Para citar apenas as últimas semanas, novos episódios expuseram agravamento da tensão entre Executivo, Legislativo e Judiciário. O Procurador-Geral da República, Rodrigo Janot, teria solicitado ao relator da Lava-Jato no STF, Edson Fachin, autorização para colocar escuta no gabinete de Temer e para grampear os telefones do presidente. Janot negou que tenha feito o pedido. O Governo Federal sofreu forte reação do Judiciário, ao ser acusado de ter providenciado devassa contra Edson Fachin via Agência Brasileira de Inteligência (ABIN). O Gabinete de Segurança Institucional (GSI), ao qual a ABIN é vinculada, negou arapongagem. Temer estaria avaliando a possibilidade de analisar outras opções, além da lista tríplice da Associação Nacional dos Procuradores da República, para escolher o substituto de Janot na PGR. Janot encerra seu mandato em setembro. Nas próximas semanas, poderá haver mais acirramento com a PGR. com a denúncia que Janot deverá apresentar contra o presidente na Câmara. Na última sexta, ventilou-se que a PGR estaria preparando um segundo pacote de denúncias, para não dar fôlego a Temer no Congresso. Dias após o fim do julgamento da chapa Dilma-Temer no TSE, o presidente da Corte, Gilmar Mendes, insinuou que os colegas de Tribunal Herman Benjamin e Rosa Weber não teriam votado a favor da cassação da chapa se a ameaça de perda de mandato fosse contra Dilma Rousseff (PT). Insinuou influência política.

 

O QUE NOS IMPEDE DE DESATAR O NÓ DA CRISE 

DISPUTA PELO PODER A Lava Jato avança e as principais forças políticas do País lutam para sobreviver. PMDB joga pesado para se manter no governo, enquanto PT, também acuado por denúncias, aposta na figura do ex-presidente Lula como estratégia de defesa – o que acirra ainda mais o embate e polariza opiniões. O PSDB, rachado, também se ocupa em explicar acusações. Sobra pouco espaço para uma transição pacífica que conduza às eleições de 2018.

 

VÁCUO DE LIDERANÇAS A ausência de personagens com legitimidade e “acima de qualquer suspeita” para conduzir uma transição política complica a saída do Brasil da crise. Nos últimos meses, ensaiou-se buscar no Judiciário uma solução “neutra” para o caso, mas sem sucesso.

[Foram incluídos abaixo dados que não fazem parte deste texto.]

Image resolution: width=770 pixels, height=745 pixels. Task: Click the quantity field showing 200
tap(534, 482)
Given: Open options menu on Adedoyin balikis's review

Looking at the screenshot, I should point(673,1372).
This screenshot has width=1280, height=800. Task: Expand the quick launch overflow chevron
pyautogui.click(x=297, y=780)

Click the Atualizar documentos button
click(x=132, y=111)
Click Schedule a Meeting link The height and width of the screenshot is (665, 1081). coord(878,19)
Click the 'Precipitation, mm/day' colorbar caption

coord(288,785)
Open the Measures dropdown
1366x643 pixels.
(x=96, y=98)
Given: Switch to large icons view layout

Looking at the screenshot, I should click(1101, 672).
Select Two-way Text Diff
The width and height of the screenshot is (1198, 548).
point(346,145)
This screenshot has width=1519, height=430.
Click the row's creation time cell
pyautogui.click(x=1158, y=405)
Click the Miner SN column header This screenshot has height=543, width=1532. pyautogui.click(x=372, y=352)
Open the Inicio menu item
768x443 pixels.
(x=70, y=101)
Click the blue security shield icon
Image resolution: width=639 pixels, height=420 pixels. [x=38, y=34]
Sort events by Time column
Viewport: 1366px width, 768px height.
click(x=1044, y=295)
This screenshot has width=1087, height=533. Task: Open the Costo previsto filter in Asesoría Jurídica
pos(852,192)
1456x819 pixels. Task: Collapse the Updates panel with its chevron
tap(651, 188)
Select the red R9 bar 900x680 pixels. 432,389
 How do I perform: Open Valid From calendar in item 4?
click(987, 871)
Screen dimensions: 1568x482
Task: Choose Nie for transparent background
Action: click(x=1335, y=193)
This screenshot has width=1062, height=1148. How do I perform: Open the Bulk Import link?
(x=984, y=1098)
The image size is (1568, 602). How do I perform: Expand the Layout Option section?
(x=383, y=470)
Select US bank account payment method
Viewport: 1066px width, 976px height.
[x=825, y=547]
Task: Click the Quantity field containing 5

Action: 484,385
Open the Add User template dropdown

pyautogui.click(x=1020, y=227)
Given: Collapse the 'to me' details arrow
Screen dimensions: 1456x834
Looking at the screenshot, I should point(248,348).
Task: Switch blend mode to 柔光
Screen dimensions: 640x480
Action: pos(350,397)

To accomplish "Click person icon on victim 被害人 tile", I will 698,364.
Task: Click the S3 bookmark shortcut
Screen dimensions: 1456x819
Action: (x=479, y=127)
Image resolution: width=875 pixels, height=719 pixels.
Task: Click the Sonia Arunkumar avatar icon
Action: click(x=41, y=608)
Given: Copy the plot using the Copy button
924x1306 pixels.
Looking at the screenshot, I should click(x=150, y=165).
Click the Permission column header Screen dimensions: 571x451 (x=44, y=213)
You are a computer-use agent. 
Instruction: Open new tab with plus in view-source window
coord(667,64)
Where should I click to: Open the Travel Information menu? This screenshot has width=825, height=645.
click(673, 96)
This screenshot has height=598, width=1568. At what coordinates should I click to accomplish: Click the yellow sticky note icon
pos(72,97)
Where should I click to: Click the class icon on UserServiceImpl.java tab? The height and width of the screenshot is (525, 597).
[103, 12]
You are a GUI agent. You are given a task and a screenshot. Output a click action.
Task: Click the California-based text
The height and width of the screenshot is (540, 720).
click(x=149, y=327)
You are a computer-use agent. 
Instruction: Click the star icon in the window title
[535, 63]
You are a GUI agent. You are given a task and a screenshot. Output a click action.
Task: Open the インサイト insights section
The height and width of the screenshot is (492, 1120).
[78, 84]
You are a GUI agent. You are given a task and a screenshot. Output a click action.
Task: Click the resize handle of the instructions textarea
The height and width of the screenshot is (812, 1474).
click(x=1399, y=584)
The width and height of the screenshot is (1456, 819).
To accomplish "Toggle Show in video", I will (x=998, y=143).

ASSIMETRIA ENTRE OS PODERES Para cientistas políticos ouvidos pelo O POVO, há hiperconcentração de poder nas mãos do Executivo, o que atrapalha o equilíbrio entre as instituições. A assimetria ocorreria tanto no poder do presidente de interferir na composição das cortes judiciais quanto na relação com o Legislativo. Nesse último ponto, o presidencialismo de coalizão, as negociações em busca de governabilidade e o trânsito entre Executivo e Legislativo criariam problemas estruturais que levam a constantes crises.

CADÊ A REFORMA POLÍTICA? Mudanças estruturais no sistema político andam a passos lentos e de forma fatiada no Congresso Nacional. Questões como financiamento de campanha (uma das principais brechas para a corrupção), coligações partidárias e modelos de eleições proporcionais, por exemplo, têm ficado em segundo plano, diante da agenda econômica discutida no Legislativo e da crise política aguda. Para analistas, a dificuldade de se chegar a soluções para esses e outros pontos contribuem para ciclos permanentes de crise política e institucional.